What is the function of style today? If the 1970s were defined by Postmodernism and the 1980s by Deconstruction, how do we characterise the architecture of the 1990s to the present? Some built forms transmit affects of curvilinearity, others of crystallinity; some transmit multiplicity, others unity; some transmit cellularity, others openness; some transmit dematerialisation, others weight. Does this diversity mean there is no shared style, but rather individual responses to the market or a consequence of eclecticism? Or perhaps the problem lies in our existing definition of 'style' being too outdated to be able to identify a coherence underlying this diversity in contemporary architecture? Farshid Moussavi will argue that the impact of the internet and globalization on architectural practice since the 1990s have radically altered the process of design, and have opened up a new way of thinking about buildings that requires a different approach to the question of style.
Farshid Moussavi is an internationally acclaimed architect and Professor in Practice of Architecture at Harvard University Graduate School of Design.

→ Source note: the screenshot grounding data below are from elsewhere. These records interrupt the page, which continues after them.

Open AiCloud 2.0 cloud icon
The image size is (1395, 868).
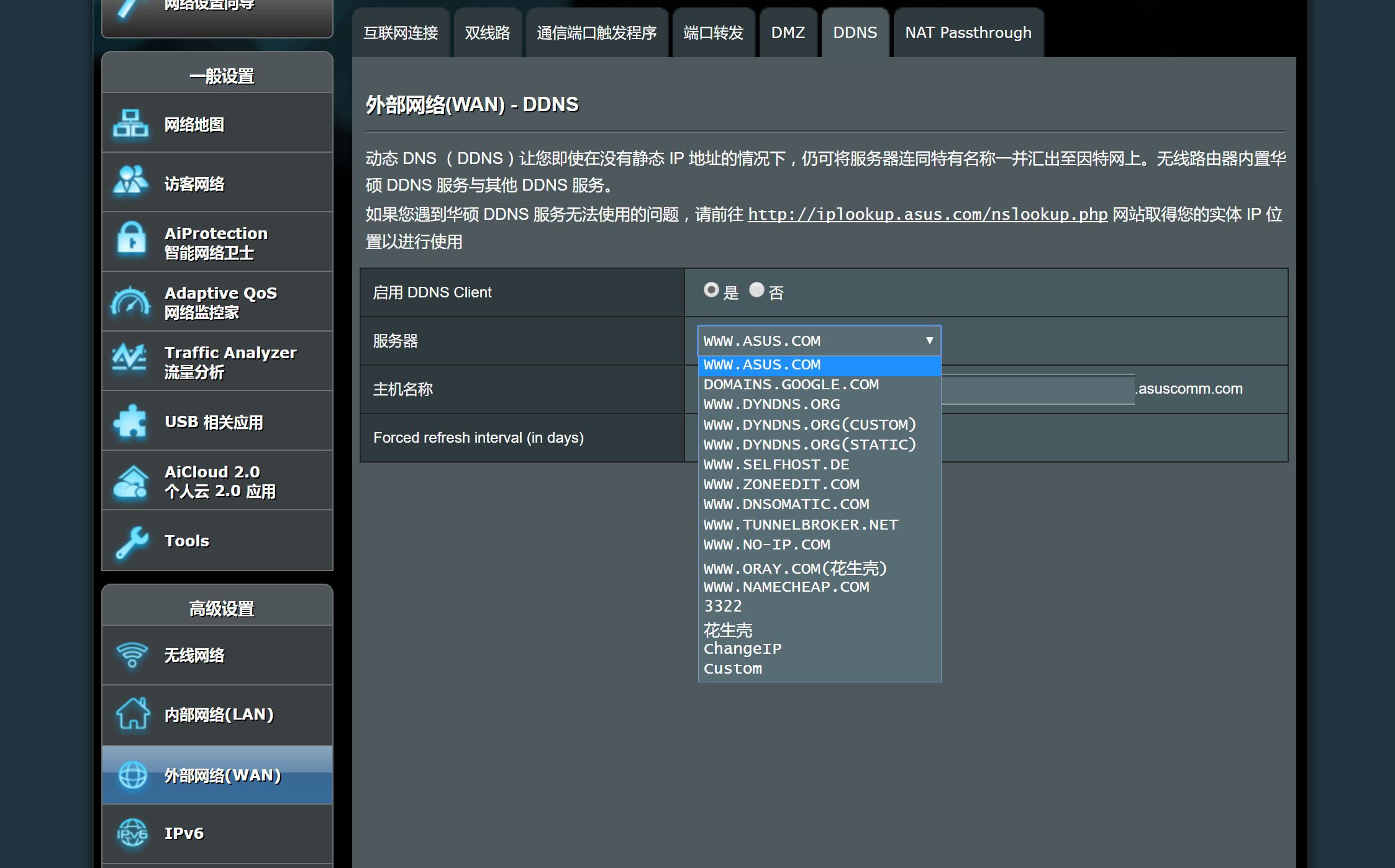(130, 482)
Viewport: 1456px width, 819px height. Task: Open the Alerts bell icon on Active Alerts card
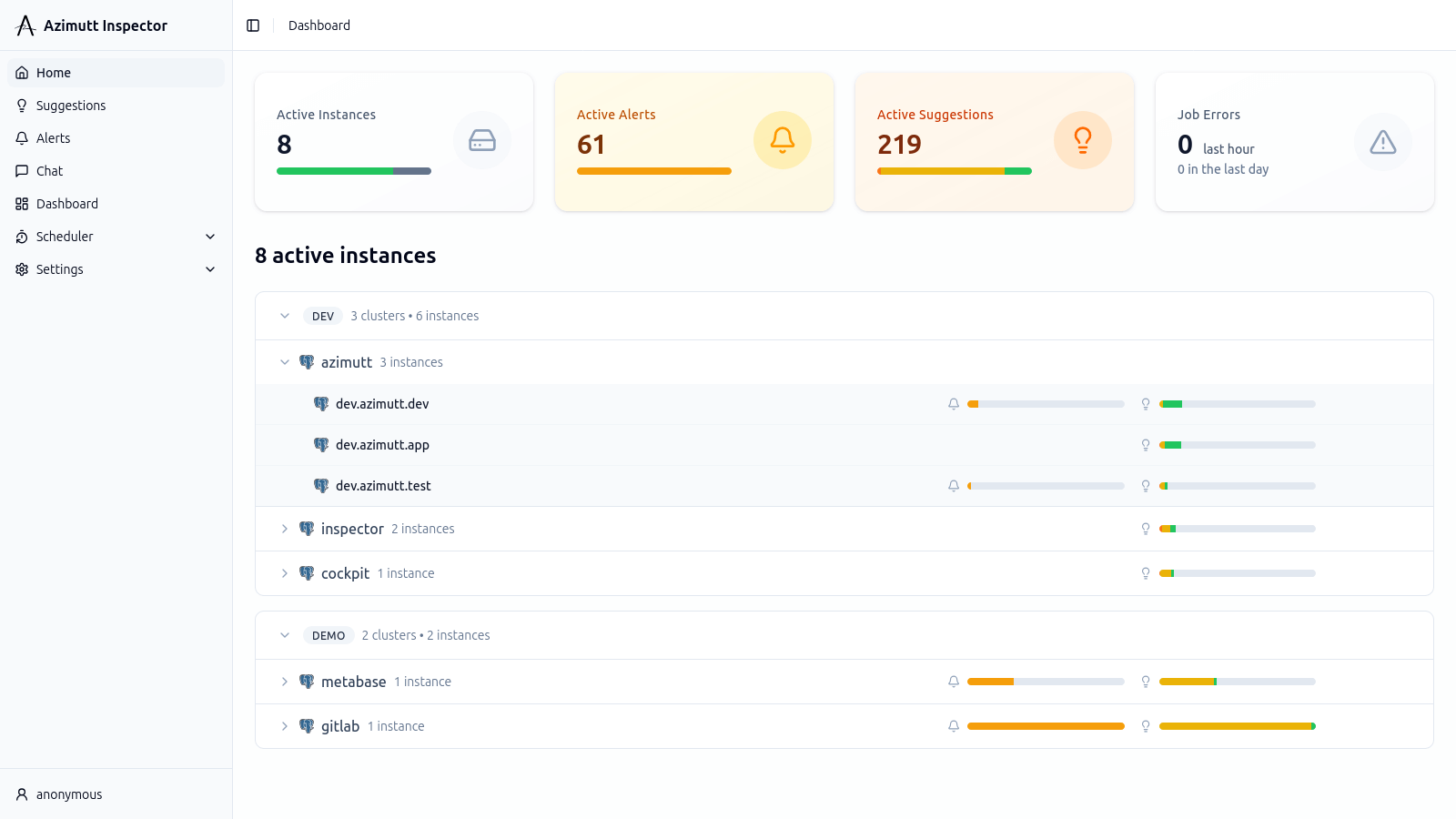tap(782, 140)
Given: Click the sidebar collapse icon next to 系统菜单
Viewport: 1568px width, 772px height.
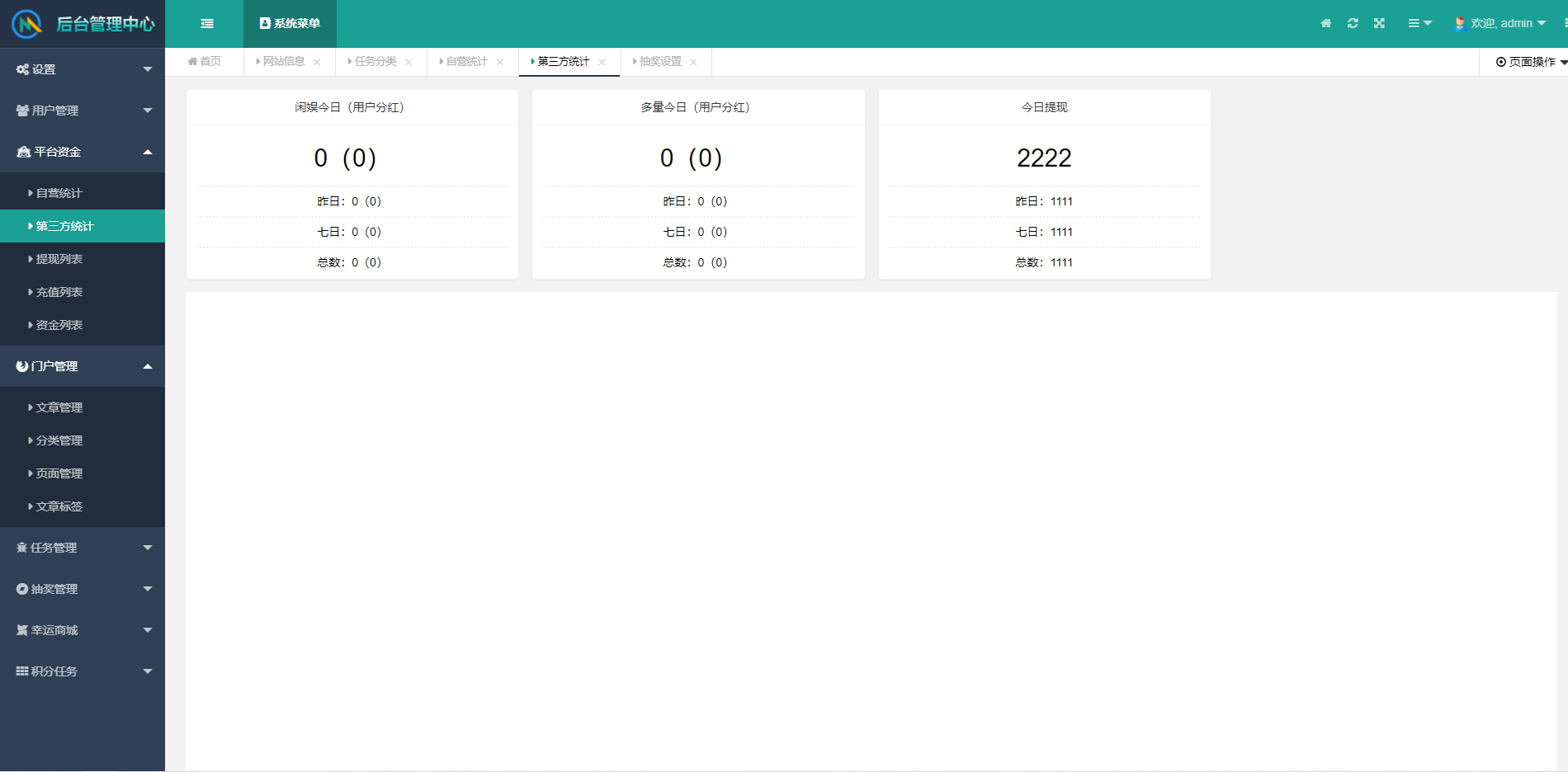Looking at the screenshot, I should [x=206, y=23].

She was previously co-founder of the London-based Foreign Office Architects (FOA). Moussavi has completed her first USA commission, the Museum of Contemporary Art in Cleveland (2012), its installation at the 13th Architecture Biennale in Venice (2012), The Victoria Beckham Flagship Store in London (2014) and as well is currently working on a wide range of prestigious international projects including residential complexes in the La Défense district of Paris and in Montpellier, as well as a department store in Paris, France; and an office complex in the City of London, UK.
At her previous practice (FOA), she co-authored many award-winning projects including the Yokohama International Cruise Terminal and the Spanish Pavilion at the Aichi International Expo in Japan; the John Lewis Department Store and Cineplex in Leicester, UK; in Spain, the South-East Coastal Park in Barcelona, the Municipal Theatre and Auditorium in Torrevieja, and the Carabanchel Social Housing in Madrid; as well as the Meydan Retail Complex in Istanbul, Turkey. The work of FOA has been widely published and exhibited, and represented Britain at the 8th Venice Architecture Biennale in 2002; and the firm has received numerous awards including the Enric Miralles Prize for Architecture, six RIBA Awards, the 2004 Venice Architecture Biennale Award and the Charles Jencks Award for Architecture.
Farshid Moussavi trained at Harvard’s Graduate School of Design, University College London and Dundee University. She has subsequently taught at the Academy of Fine Arts in Vienna, the Architectural Association, the Berlage Institute and the Hoger Architectuure Instituut, and in the United States at Columbia, Princeton and the University of California at Los Angeles. Since 2006, she has been Professor in Practice of Architecture at Harvard University. She is the author of The Function of Ornament (2006) and The Function of Form (2009), based on her research and teaching at Harvard. Both books have been translated into several languages. Her new book The Function of Style will be released in Autumn 2014.